Los habitantes denunciaron deficiencias graves en el abasto de agua potable, energía eléctrica, drenaje colapsado, vialidades deterioradas, problemas de inseguridad y un creciente caos vial, situaciones que —aseguran— se agravarían con cualquier modificación al uso de suelo residencial.
Representantes vecinales informaron que entregaron un escrito formal al Cabildo de Tampico, a la alcaldesa Mónica Villarreal Anaya y a la Dirección de Obras Públicas, en el que exigen que no se cambie “ni una coma ni un punto” del uso de suelo actual, al considerar que permitir más comercios profundizaría una crisis urbana ya evidente.

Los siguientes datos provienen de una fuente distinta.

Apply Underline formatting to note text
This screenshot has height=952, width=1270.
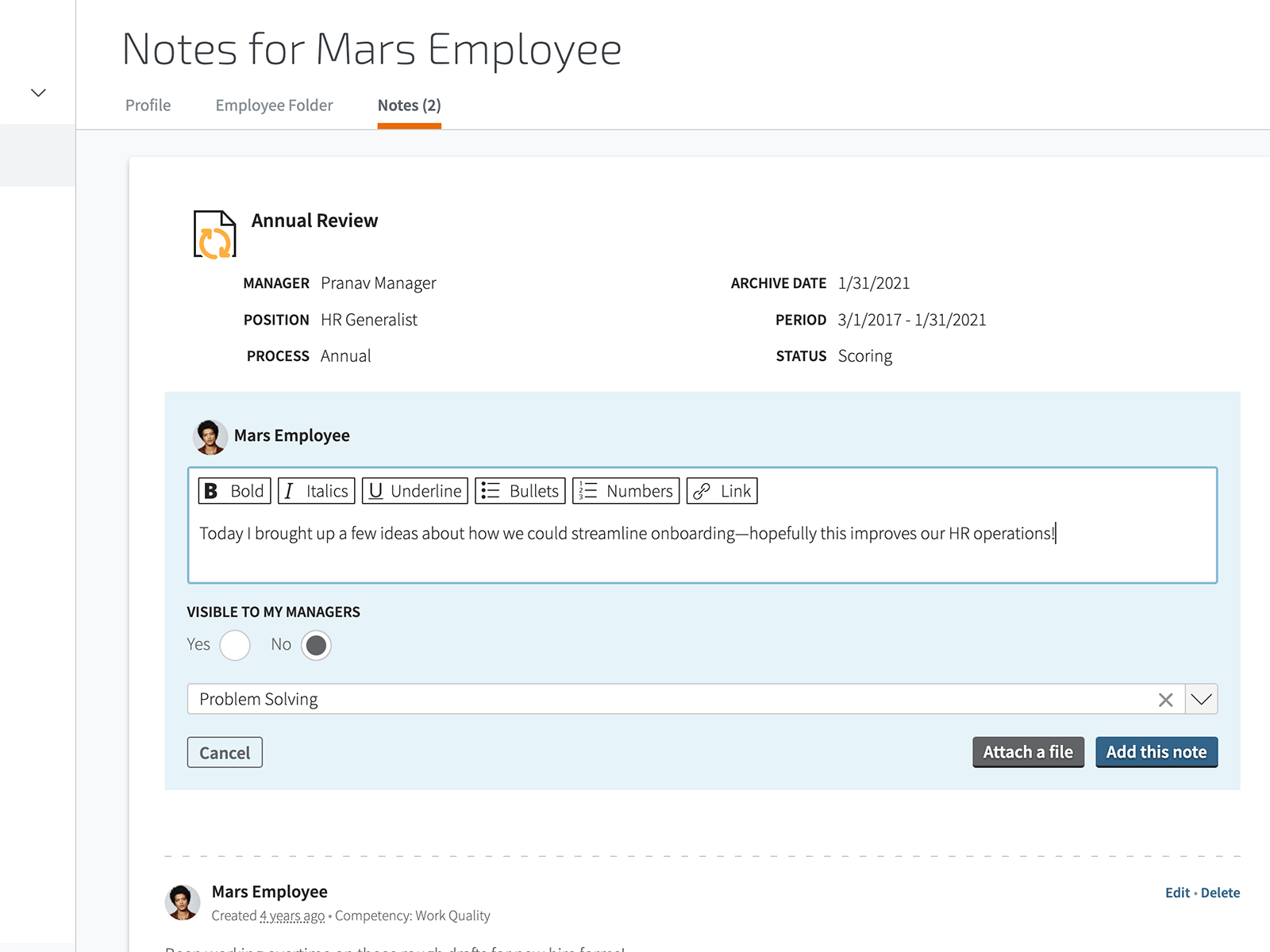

Aclararon que no se oponen al crecimiento ordenado de la ciudad, pero señalaron que la infraestructura actual resulta insuficiente debido a la falta de estudios de factibilidad en temas clave como agua, electricidad, drenaje, movilidad y seguridad pública.
Indicaron que los comercios actualmente establecidos se ubican en zonas donde el uso de suelo lo permite; sin embargo, autorizar más establecimientos en colonias residenciales sería inviable. Como ejemplo, citaron la colonia Faja de Oro, donde la proliferación de edificios ha rebasado la capacidad vial y de servicios, generando congestionamientos a cualquier hora del día.